- TRY IT
Transcribe, without alteration, the line that includes "Task: Click Open for Control Panel" and each line after it until the records end, omitting all that precede it.

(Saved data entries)
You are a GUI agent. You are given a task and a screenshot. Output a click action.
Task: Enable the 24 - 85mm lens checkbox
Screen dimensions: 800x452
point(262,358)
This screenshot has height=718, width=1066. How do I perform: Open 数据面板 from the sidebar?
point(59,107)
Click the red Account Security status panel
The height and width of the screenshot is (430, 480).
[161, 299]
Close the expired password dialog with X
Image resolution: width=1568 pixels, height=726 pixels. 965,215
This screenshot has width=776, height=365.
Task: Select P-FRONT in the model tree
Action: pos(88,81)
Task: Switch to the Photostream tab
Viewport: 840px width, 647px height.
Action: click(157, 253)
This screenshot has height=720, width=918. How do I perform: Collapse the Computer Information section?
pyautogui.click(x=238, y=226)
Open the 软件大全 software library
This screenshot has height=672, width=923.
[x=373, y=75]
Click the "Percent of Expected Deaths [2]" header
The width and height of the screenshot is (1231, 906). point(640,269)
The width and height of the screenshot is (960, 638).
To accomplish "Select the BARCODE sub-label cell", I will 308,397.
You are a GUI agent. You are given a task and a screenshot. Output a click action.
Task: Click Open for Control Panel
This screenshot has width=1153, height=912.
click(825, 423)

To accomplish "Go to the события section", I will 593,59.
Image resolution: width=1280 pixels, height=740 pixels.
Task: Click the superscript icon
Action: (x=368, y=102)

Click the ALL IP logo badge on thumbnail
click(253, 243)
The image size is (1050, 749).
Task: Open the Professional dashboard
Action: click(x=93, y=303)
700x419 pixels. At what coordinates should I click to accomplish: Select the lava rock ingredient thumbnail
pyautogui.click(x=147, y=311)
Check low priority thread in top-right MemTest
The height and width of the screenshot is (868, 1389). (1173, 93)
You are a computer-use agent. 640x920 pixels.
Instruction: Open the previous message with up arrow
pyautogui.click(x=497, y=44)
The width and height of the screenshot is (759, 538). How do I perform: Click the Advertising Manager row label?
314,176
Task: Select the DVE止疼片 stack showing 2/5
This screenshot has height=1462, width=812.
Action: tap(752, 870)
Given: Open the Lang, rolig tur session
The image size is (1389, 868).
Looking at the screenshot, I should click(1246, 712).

- THE ANSWER
Task: Click Open for Control Panel
This screenshot has width=1153, height=912.
click(825, 423)

To accomplish "Go to the события section", I will 593,59.
Image resolution: width=1280 pixels, height=740 pixels.
Task: Click the superscript icon
Action: (x=368, y=102)

Click the ALL IP logo badge on thumbnail
click(253, 243)
The image size is (1050, 749).
Task: Open the Professional dashboard
Action: click(x=93, y=303)
700x419 pixels. At what coordinates should I click to accomplish: Select the lava rock ingredient thumbnail
pyautogui.click(x=147, y=311)
Check low priority thread in top-right MemTest
The height and width of the screenshot is (868, 1389). (1173, 93)
You are a computer-use agent. 640x920 pixels.
Instruction: Open the previous message with up arrow
pyautogui.click(x=497, y=44)
The width and height of the screenshot is (759, 538). How do I perform: Click the Advertising Manager row label?
314,176
Task: Select the DVE止疼片 stack showing 2/5
This screenshot has height=1462, width=812.
Action: tap(752, 870)
Given: Open the Lang, rolig tur session
The image size is (1389, 868).
Looking at the screenshot, I should click(1246, 712).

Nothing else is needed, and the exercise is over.